Faktaindonesianews.com, Bandung – Pemerintah Provinsi Jawa Barat melakukan penertiban terhadap puluhan Pedagang Kaki Lima (PKL) yang selama bertahun-tahun menempati area trotoar di persimpangan Jalan Prof. Eyckman dan Sukajadi, dekat Rumah Sakit Hasan Sadikin. Penataan tersebut dipimpin langsung oleh Dedi Mulyadi pada Selasa, 12 Mei 2026.

Langkah ini dilakukan sebagai upaya mengembalikan fungsi fasilitas publik yang selama puluhan tahun berubah menjadi area perdagangan semi permanen. Pemerintah menilai kondisi trotoar dan taman di kawasan tersebut sudah tidak lagi nyaman digunakan masyarakat umum maupun pejalan kaki.

Bacaan Lainnya

Menurut Dedi Mulyadi, penertiban dilakukan bukan semata-mata untuk menggusur pedagang, tetapi untuk menata ulang kawasan agar kembali sesuai dengan peruntukannya. Ia menyebut area tersebut selama kurang lebih 35 tahun telah kehilangan fungsi utamanya sebagai ruang publik.

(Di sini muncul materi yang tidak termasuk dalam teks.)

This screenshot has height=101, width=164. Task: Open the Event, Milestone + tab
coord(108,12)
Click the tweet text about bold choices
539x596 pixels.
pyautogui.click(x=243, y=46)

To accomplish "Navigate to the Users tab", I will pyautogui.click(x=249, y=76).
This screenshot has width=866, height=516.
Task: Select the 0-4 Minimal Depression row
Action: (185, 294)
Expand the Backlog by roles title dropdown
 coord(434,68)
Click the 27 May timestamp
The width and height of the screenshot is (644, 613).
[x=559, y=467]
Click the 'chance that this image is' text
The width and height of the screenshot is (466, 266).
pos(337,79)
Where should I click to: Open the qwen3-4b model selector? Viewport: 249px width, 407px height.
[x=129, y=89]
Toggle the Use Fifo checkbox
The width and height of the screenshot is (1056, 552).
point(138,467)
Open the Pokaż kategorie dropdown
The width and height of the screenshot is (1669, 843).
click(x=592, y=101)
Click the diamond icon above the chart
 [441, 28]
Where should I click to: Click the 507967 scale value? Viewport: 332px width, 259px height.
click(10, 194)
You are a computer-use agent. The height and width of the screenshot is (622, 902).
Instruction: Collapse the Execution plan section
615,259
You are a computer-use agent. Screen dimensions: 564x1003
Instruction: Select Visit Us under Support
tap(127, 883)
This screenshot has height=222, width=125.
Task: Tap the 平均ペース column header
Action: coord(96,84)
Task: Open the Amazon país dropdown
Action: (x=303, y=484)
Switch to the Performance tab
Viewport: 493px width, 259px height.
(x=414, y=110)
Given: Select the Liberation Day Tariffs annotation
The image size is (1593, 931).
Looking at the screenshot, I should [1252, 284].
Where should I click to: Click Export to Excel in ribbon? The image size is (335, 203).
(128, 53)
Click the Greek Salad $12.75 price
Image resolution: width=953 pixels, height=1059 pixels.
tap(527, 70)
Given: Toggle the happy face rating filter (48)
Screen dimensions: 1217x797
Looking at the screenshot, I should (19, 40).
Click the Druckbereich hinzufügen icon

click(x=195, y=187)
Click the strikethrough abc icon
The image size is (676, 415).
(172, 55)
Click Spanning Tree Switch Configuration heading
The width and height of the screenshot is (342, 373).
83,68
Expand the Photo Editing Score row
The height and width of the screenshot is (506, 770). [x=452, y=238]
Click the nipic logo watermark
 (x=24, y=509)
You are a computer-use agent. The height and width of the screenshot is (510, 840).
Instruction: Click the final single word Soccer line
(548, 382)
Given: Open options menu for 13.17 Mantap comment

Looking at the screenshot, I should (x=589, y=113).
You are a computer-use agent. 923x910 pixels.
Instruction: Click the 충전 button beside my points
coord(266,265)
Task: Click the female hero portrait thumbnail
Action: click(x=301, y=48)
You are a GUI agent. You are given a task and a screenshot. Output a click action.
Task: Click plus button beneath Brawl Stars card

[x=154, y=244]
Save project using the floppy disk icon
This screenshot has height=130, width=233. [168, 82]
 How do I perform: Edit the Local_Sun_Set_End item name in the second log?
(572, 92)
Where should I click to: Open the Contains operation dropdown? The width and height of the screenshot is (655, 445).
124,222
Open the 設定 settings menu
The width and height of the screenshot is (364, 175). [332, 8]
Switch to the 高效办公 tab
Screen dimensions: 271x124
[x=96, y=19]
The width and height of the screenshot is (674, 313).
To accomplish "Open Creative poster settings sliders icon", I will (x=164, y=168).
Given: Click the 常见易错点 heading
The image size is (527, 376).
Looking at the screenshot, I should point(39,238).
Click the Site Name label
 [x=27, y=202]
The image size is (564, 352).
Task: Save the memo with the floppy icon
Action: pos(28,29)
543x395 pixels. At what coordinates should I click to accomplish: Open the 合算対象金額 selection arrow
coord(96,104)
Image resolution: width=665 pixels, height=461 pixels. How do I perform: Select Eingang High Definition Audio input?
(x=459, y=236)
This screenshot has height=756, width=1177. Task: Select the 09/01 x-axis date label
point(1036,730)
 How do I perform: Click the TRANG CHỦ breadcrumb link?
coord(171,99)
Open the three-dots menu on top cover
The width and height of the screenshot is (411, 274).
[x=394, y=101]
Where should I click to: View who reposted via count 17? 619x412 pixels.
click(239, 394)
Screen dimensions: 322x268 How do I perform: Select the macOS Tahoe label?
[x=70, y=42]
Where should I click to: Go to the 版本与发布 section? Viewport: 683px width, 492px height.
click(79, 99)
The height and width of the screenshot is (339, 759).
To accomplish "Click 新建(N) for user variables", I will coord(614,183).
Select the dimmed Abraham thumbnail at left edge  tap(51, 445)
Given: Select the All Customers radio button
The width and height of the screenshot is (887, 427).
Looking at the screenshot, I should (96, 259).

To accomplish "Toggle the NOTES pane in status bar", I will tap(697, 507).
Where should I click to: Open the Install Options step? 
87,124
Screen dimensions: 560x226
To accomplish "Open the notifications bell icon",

“Trotoar dan taman harus kembali digunakan sebagaimana mestinya. Selama ini masyarakat sulit berjalan dengan nyaman karena dipenuhi lapak,” ujar Dedi saat meninjau proses penertiban.

Selain persoalan trotoar, penataan ini juga dipicu oleh keluhan dari Poltekkes Kemenkes Bandung. Aktivitas perdagangan di depan gerbang kampus disebut sering menghambat akses keluar masuk kendaraan maupun aktivitas civitas akademika.

Dalam proses penertiban tersebut, pemerintah membongkar sekitar 50 bangunan semi permanen milik pedagang. Pembongkaran dilakukan untuk menciptakan kawasan kota yang lebih tertib, bersih, dan nyaman dipandang sebagai wajah ibu kota Provinsi Jawa Barat.

Tidak hanya itu, Dedi Mulyadi juga mengaku menemukan aktivitas penjualan minuman keras (miras) di area tersebut. Bahkan, petugas menemukan satu boks mobil berisi miras yang diduga diperjualbelikan di sekitar lokasi penertiban.

Menurutnya, keberadaan miras dan aktivitas mabuk-mabukan di kawasan publik menjadi salah satu alasan penting pemerintah harus segera mengambil tindakan tegas demi menjaga ketertiban umum dan kenyamanan masyarakat.

Meski melakukan pembongkaran, Pemprov Jawa Barat tetap berupaya memperhatikan nasib para pedagang terdampak. Dedi memberikan bantuan uang kompensasi secara langsung kepada sejumlah PKL sebagai bekal memenuhi kebutuhan hidup sementara waktu.

Pemerintah juga berencana melakukan koordinasi dengan Pemerintah Kota Bandung terkait solusi relokasi pedagang. Hal itu karena sebagian area yang ditempati PKL diketahui merupakan aset milik Pemkot Bandung.

“Nanti akan kami carikan solusi bersama Pemkot Bandung agar ekonomi masyarakat tetap berjalan,” katanya.

Salah seorang pedagang bakso bernama Parto (55) mengaku terkejut dengan penertiban yang menurutnya berlangsung mendadak. Ia mengatakan saat sedang berjualan, dirinya dipanggil dan ditanya mengenai modal usaha oleh Gubernur Jawa Barat sebelum akhirnya menerima uang pengganti modal sebesar Rp2 juta.

Parto mengaku telah berjualan di lokasi tersebut selama kurang lebih 20 tahun. Meski merasa kaget, ia memahami bahwa lahan yang ditempatinya merupakan milik pemerintah.

Penertiban PKL di kawasan Sukajadi ini pun memunculkan beragam tanggapan dari masyarakat. Sebagian mendukung langkah pemerintah untuk mengembalikan fungsi trotoar dan menjaga estetika kota, sementara sebagian lainnya berharap solusi relokasi benar-benar disiapkan agar para pedagang tetap bisa mencari nafkah secara layak.